Kraft Hockeyville, AHL style

Each year, small Canadian towns compete for the chance to host an “NHL” hockey game as part of the Kraft Hockeyville Challenge. In addition to the game itself, the winning town benefits with prize money, needed community support, financial contributions from the NHL and NHLPA and more. The “NHL game” is also supported with cross-promotional marketing, loads of press and a national television broadcast.

Clearly, it’s a big deal. In fact, it’s such a big deal that Tuesday night’s Buffalo Sabres-Ottawa Senators pre-season game featured most of one NHL team and approximately one-third of another. The Sabres dressed stars like Ryan Miller, Thomas Vanek and Tyler Myers while the Ottawa Senators literally sat every one of their stars. Seriously, Jarkko Ruutu was on the first line.
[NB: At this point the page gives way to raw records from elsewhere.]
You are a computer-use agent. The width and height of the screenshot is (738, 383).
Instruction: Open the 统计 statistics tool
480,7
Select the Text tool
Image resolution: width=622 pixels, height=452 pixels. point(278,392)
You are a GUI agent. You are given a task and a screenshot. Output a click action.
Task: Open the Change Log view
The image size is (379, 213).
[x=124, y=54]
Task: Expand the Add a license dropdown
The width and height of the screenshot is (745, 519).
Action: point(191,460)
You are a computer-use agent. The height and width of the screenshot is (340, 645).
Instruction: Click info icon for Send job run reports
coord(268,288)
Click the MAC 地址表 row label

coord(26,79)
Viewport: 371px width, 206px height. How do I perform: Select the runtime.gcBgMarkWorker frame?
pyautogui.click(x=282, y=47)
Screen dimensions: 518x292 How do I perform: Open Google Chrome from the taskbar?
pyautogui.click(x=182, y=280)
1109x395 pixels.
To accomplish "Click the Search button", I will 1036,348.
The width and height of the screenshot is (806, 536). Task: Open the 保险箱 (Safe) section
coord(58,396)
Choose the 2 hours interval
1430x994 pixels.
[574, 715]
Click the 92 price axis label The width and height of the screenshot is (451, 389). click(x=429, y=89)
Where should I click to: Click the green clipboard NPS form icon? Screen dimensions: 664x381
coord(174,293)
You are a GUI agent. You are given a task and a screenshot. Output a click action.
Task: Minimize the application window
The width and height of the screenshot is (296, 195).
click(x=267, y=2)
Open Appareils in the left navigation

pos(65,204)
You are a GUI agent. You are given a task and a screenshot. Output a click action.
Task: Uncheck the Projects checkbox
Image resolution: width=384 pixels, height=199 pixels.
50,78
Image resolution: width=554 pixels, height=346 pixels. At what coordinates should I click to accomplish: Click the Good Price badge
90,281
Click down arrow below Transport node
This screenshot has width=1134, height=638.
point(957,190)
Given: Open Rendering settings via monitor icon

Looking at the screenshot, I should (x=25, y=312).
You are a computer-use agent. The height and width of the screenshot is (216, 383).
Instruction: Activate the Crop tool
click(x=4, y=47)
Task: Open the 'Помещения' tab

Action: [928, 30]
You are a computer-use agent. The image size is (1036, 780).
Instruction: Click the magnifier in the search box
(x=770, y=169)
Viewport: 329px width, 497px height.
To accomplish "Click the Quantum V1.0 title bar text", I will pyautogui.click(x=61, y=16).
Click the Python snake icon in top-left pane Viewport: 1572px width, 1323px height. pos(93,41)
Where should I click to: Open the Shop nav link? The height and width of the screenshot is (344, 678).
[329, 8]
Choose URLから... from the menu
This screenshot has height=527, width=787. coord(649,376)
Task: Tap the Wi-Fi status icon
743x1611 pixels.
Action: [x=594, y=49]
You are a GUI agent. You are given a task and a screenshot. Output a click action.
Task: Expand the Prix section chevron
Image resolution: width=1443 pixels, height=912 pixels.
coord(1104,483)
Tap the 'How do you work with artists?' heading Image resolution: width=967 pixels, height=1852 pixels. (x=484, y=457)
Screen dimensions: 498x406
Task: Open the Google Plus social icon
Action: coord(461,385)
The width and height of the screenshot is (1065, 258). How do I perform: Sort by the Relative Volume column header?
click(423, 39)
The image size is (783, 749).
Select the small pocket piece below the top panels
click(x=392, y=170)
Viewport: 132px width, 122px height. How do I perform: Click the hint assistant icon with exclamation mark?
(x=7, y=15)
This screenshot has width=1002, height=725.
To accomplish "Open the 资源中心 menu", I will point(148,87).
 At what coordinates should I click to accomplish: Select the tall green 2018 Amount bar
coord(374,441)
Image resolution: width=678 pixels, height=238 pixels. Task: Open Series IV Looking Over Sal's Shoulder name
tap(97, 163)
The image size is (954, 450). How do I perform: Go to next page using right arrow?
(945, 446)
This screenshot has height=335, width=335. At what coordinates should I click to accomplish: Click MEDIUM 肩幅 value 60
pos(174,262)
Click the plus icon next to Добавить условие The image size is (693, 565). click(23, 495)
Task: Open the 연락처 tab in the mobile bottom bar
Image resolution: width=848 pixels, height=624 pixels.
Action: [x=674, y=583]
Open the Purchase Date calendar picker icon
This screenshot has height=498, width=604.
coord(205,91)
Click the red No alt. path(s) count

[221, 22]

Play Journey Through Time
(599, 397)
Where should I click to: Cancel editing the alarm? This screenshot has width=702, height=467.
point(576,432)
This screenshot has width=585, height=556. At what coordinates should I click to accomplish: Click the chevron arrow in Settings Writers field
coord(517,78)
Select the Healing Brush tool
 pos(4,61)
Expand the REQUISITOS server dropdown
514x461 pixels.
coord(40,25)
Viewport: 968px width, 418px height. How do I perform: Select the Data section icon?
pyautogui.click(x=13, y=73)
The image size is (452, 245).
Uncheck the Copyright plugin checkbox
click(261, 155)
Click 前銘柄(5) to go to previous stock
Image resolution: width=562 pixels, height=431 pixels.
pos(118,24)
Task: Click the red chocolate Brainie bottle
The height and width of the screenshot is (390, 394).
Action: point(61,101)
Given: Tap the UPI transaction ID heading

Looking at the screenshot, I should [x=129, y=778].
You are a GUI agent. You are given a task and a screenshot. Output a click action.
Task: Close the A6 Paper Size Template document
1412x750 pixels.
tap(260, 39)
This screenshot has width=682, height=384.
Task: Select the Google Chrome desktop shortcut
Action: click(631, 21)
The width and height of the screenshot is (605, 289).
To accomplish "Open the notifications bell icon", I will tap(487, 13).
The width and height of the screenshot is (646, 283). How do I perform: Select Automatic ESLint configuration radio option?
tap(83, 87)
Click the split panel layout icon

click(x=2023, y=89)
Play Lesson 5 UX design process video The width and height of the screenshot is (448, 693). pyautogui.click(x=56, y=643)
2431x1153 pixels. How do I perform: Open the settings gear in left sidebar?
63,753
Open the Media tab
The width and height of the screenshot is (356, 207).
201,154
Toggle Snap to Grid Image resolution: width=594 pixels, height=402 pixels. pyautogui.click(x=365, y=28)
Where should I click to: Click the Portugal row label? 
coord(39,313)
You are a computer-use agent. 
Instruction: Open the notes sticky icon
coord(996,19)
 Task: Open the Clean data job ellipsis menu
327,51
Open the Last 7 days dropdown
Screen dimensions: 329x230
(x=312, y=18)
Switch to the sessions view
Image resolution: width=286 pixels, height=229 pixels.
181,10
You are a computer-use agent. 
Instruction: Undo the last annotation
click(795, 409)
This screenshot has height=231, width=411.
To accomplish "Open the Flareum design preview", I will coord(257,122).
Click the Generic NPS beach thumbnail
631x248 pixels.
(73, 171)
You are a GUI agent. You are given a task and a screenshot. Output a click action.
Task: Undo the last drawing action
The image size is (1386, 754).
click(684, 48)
Congratulations Dundas! Enjoy your NHL… errr, AHL game.

During the second period of Tuesday night’s telecast, Commissioner Gary Bettmen said “grassroot events” like this help grow the game of hockey. How? That was one of the most boring games of hockey I’ve watched in a really long time. I can’t imagine anyone who watched the game thinking “I’ve got to get into hockey.” At least five of the Senators who played in Tuesday’s contest were cut/sent down to the AHL several hours after the game concluded. A few more of the Senators who played in that game will be sent down prior to the regular season starting too. Since when does grassroots mean half-assed?

Want to know what would have made the 2010 Kraft Hockeyville game better? How about Daniel Alfredsson, Jason Spezza, Milan Michalek, Alex Kovalev, Mike Fisher, Erik Karlsson, Sergei Gonchar or Nick Foligno? None of these players, true NHL players, dressed for the Senators. I realize it was an out of town pre-season game, but that’s part of the problem. Let’s put an end to this “Congrats winning town, let’s sink millions of dollars into a pre-season AHL game.” How about modifying the Kraft Hockeyville contest for a chance to host a real NHL game. A regular season NHL game. A game that features true NHL talent.

I know, I know. Blasphemy. As crazy as I may sound right now, think of this: The NHL will set up regular season games all over Europe or in American baseball parks, but they can’t give a small Canadian town a regular season game? I’m sure some readers will feel this opinion is way over the top, but I  think the NHL can do better. Hell, they should do better. Tuesday night’s game didn’t do justice to the quality of hockey that exists in the NHL today.

The game of hockey has never been as skilled, fast or fun to watch. Unfortunately, 2010′s Hockeyville game didn’t show it. Maybe next year, we can have Kraft Hockeyville, NHL style.

Comments (9)

  1. Totally agree. Teams should have an obligation to at least ice the top half of their roster. Next time a bottom feeder team (in terms of home game attendance) rolls through Canada have a game in some small town as their home game (so Canadian team is away team). This way a Canadian team doesn’t have to lose a home game and the ticket sales that go with it.

  2. We all know the NHL is a business. I can’t imagine a single owner giving up a sold out home game in order to play in a tiny arena in some obscure town/city. Not that Dundas is obscure, maybe slightly stinky from the neighbouring Hamilton….anyway, it comes down to money.

    I love the thought of small towns hosting games like Mr. Burgundy says, make them real games…dressing an AHL team in NHL jerseys is a little sideways.


  3. Totally agree…its a shame senators chose to put minor player on the roster for that night and not legit NHLers

  4. Actually, i could have sworn that Spezza and Gonchar played that game.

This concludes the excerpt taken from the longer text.